By DAN REYNOLDS, senior editor of Risk & Insurance®
The U.S. recession may have eclipsed the dreaded "never events" list as the principal driver of frequency for U.S. hospital professional liability insurance claims, according to the results of a new study released Oct. 23 in Denver.
The study, published by Aon Global Risk Services in conjunction with the American Society for Healthcare Risk Management, indicates that six years of decreasing frequency of hospital professional liability claims has been reversed, albeit slightly.
Hospital professional liability policies typically cover employees only, and only in some cases cover independently contracted physicians.
Analyzing more than 1,500 healthcare facilities, the researchers found that 2008 saw a hospital professional liability claims frequency of 2.02 percent per bed, compared with 1.97 percent per bed in 2007.
"The increase is subtle compared to the drastic declines we had in 2001 through 2007," said Erik Johnson, a Raleigh-based consulting actuary with Aon Global Risk Services, who along with fellow Aon actuary Chris Coleianne presented the study's conclusions to an audience of about 200 risk managers at ASHRM'S annual conference.
From 2001 through 2007, according to Aon and ASHRM, frequency declined a total of 24 percent. HPL claims frequency was at 2.68 percent per bed in 2001 and bottomed out at 1.95 percent per bed in 2006.
So, what's at work here? Well, for one, the economy is a lot weaker. Unemployment has spiked to a national average just south of 10 percent, after wavering in the 5 percent range for much of 2004 through 2007.
Johnson and his colleagues theorize that households stung by the recession are placing much more emphasis on a possible dollar recovery from a hospital or some other healthcare provider for an alleged error or injury.
As a driver of frequency, they compared that with the buzz over "never events," such as wrong-site amputations or other erroneous surgeries, hospital-acquired infections and pressure sores. Back in October 2007, the Centers for Medicaid & Medicare Services (CMS) said it would limit claims reimbursement for specific never events in an effort to get hospitals to adopt firmer risk management standards.

---

- Explore the material:
a: Answer these questions from the article on hospital liability claims:
(i) How many healthcare facilities did the researchers analyze?
(ii) What was the claims frequency per bed in 2001?
(iii) When did the Centers for Medicaid & Medicare Services say it would limit reimbursement for specific never events?
b: Extend the article on hospital liability claims with a few more paragraphs that pick up after its last sentence.

---

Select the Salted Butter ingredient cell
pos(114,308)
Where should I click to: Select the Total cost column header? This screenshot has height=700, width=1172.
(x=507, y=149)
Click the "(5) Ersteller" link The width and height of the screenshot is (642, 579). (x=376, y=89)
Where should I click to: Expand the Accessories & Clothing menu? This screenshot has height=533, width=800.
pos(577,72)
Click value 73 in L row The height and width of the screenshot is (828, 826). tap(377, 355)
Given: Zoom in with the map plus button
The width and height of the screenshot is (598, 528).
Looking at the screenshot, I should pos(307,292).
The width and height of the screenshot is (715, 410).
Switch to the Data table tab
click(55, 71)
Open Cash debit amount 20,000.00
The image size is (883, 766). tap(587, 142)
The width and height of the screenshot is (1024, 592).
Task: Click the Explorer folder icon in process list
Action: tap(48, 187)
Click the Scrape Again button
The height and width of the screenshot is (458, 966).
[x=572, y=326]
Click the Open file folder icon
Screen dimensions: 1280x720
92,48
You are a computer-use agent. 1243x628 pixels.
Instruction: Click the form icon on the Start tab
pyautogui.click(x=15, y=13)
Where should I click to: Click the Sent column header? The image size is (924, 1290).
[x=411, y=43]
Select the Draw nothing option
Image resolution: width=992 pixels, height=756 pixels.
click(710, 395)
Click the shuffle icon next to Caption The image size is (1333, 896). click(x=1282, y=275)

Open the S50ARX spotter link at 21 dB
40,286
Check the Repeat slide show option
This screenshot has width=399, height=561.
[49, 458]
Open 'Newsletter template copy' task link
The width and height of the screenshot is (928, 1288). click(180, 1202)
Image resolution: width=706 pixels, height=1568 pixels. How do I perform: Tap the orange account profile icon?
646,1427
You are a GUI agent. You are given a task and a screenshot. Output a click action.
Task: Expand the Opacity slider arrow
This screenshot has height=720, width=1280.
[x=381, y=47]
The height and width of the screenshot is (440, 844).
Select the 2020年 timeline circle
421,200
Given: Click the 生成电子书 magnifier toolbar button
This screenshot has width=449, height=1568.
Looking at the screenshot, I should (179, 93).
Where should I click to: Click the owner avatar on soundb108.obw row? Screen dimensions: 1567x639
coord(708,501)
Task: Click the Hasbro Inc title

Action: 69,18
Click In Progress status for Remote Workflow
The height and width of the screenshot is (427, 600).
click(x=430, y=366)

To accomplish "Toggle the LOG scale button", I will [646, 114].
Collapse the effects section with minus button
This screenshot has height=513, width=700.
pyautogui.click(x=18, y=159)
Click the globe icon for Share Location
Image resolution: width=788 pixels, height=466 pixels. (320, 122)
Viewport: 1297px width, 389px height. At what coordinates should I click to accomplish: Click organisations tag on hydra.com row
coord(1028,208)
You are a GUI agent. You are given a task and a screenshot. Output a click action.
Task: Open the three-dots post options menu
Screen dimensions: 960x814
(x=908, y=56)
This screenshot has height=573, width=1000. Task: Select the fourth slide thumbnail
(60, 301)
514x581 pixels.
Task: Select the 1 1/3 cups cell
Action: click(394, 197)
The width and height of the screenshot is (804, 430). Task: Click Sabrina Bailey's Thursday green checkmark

---

- Answers:
a:
(i) More than 1,500
(ii) 2.68 percent per bed
(iii) October 2007

b:
Some experts posit that, by posting such a list, the CMS gave plaintiff's lawyers more to work with as they eyed healthcare providers for liability lawsuits.
A third factor that may be driving claims frequency, according to Johnson, is that the public and the media are less sympathetic to the healthcare industry now than they were three or four years ago. Then, the media was abuzz with the shortage of affordable medical-malpractice insurance coverage and its effects on doctors and hospitals.
Now, with the Obama administration bringing the plight of the average citizen's healthcare coverage front and center, public opinion has shifted.
"Public attitudes are less sympathetic, and it shows up in our politics as well," Johnson said.
OPENNESS TO BLAME TOO?
At least one risk manager in the audience thought yet another factor was at work.
James Hinton, vice president of risk and insurance for the Nashville-based Hospital Corporation of America Inc., said increased transparency on the part of hospitals and healthcare risk managers may also be a reason for the uptick in claims frequency.
"Hospitals are doing things they didn't do four or five years ago," said Hinton.
In the case of infections, for example, risk managers now might tend to work with public health officials and publicize the occurrence of a hospital-acquired infection to notify other patients that they might be at risk.
That sort of openness might not have happened in 2004. It's the right thing to do from an ethical standpoint, but it also may be driving the increase in claims frequency, Hinton said.